--- ACTIVITY ---
Please give again, word for word, the lines that lie between the start of the listing below and the line with "Edit the Port 7359 configuration", both included.

--- AVAILABLE DATA ---
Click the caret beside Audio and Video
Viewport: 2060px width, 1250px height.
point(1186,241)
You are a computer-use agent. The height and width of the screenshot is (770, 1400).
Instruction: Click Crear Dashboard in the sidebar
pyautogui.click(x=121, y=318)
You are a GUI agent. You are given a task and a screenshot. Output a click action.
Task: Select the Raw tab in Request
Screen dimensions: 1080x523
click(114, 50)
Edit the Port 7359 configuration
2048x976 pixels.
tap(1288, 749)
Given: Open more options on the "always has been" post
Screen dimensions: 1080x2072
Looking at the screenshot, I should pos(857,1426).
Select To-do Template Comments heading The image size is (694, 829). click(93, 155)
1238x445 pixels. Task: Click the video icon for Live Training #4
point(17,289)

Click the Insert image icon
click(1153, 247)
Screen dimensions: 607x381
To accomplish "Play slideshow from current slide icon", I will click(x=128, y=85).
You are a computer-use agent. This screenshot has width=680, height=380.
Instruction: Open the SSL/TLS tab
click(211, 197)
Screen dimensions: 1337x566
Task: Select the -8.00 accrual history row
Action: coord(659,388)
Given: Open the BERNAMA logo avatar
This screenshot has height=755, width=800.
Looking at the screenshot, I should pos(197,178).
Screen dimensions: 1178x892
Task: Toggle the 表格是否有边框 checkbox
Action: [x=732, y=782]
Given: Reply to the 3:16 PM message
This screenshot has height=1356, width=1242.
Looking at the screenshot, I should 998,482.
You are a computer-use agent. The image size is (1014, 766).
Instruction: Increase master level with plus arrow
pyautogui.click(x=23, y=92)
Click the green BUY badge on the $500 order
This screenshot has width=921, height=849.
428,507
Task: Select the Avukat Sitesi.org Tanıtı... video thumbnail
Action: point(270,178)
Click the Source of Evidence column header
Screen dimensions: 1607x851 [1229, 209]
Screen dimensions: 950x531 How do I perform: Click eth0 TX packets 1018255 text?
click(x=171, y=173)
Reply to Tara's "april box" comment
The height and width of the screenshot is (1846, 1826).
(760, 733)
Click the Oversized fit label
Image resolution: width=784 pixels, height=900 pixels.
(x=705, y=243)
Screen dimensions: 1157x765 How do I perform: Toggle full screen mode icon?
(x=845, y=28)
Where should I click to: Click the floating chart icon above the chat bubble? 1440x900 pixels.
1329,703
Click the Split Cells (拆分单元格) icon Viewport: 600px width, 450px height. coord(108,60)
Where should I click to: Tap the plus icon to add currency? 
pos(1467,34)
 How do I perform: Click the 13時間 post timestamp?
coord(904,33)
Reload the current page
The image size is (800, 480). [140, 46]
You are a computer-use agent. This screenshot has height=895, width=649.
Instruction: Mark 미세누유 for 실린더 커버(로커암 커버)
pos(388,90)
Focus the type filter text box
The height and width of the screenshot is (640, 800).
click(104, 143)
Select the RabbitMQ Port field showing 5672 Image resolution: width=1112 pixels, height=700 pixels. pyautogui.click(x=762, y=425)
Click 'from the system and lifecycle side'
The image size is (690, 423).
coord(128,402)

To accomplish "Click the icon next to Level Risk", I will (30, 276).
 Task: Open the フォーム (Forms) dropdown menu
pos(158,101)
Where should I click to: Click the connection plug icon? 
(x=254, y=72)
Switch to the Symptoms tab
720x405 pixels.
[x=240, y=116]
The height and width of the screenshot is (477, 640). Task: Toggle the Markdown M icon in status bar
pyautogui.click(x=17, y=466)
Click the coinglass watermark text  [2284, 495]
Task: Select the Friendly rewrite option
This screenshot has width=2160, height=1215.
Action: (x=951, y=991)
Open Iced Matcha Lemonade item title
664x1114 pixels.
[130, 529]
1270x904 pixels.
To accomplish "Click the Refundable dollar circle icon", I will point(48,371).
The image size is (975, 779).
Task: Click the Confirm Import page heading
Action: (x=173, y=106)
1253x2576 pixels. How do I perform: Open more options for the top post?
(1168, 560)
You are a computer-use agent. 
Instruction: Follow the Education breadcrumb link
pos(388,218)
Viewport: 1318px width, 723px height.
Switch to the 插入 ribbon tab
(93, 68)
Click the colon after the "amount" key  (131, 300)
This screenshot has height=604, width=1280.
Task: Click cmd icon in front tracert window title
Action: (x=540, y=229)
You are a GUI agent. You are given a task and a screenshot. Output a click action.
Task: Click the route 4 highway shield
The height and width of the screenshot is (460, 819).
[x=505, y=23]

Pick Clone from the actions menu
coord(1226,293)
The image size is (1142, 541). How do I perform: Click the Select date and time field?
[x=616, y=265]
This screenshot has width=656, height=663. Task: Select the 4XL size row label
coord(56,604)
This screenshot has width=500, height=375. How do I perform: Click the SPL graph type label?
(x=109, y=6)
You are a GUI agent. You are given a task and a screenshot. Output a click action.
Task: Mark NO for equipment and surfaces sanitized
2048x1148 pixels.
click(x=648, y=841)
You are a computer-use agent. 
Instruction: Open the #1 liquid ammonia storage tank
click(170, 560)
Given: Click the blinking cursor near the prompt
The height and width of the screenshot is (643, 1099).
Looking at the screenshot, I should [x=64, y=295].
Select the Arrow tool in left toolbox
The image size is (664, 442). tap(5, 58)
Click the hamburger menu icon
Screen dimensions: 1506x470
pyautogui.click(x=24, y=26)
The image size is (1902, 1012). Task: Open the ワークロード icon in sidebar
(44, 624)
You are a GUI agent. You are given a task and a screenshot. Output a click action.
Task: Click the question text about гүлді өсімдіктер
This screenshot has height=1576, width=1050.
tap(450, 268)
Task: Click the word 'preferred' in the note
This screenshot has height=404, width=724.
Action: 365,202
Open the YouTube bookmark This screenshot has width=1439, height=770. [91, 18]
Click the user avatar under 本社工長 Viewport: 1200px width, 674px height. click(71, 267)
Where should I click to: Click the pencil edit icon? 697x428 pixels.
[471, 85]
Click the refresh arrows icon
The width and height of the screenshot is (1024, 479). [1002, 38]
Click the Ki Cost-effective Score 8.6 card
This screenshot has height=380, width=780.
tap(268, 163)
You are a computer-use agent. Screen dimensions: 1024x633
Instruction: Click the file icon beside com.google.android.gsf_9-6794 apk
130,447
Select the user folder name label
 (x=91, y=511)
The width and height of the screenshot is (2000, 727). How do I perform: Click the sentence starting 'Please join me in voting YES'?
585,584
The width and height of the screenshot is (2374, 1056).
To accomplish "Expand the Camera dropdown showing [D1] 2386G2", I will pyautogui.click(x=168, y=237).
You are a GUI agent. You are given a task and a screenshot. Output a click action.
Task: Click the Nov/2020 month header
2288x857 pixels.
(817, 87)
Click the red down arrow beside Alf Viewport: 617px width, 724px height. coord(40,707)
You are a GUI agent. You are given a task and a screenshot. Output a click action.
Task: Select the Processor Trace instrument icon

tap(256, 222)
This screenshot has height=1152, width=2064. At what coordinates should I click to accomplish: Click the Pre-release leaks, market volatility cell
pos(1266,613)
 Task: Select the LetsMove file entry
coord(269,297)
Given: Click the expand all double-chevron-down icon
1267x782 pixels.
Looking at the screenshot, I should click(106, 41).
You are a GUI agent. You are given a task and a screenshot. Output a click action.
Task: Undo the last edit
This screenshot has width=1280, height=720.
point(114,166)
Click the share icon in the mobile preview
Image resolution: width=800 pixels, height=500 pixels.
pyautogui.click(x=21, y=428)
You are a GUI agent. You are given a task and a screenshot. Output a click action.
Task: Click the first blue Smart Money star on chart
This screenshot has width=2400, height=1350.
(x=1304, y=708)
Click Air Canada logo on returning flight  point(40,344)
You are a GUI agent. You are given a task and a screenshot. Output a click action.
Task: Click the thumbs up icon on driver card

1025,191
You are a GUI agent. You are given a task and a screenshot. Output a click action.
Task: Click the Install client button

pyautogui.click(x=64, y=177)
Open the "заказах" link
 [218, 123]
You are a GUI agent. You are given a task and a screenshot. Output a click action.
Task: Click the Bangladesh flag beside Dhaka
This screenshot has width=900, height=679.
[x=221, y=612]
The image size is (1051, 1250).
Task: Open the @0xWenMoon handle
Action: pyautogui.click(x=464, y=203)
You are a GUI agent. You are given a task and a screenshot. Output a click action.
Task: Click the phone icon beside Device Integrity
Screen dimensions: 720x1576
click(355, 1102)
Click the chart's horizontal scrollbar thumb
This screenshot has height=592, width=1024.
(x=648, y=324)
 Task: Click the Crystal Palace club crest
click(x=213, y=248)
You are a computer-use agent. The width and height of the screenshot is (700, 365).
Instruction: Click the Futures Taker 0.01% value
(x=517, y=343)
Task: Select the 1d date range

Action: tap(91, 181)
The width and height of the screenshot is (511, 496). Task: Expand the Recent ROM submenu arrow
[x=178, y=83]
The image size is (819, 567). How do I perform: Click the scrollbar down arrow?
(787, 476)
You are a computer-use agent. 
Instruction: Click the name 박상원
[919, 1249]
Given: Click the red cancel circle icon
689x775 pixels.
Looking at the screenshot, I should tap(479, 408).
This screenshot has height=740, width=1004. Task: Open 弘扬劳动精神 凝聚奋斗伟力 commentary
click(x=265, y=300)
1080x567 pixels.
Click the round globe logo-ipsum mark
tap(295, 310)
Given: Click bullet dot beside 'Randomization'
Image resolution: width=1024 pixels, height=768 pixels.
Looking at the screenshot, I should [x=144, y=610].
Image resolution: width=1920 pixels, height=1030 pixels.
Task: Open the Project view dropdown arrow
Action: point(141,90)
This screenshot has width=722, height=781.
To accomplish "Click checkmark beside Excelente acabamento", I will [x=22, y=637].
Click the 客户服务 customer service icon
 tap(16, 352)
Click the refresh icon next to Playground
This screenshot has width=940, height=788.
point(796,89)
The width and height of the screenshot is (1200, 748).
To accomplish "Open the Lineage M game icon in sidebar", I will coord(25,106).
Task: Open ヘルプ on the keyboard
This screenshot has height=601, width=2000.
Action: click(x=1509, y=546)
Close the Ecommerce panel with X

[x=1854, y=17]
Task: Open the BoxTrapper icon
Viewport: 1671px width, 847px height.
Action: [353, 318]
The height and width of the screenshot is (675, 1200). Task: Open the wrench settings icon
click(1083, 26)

--- EXERCISE RESPONSE ---
Click the caret beside Audio and Video
Viewport: 2060px width, 1250px height.
point(1186,241)
You are a computer-use agent. The height and width of the screenshot is (770, 1400).
Instruction: Click Crear Dashboard in the sidebar
pyautogui.click(x=121, y=318)
You are a GUI agent. You are given a task and a screenshot. Output a click action.
Task: Select the Raw tab in Request
Screen dimensions: 1080x523
click(114, 50)
Edit the Port 7359 configuration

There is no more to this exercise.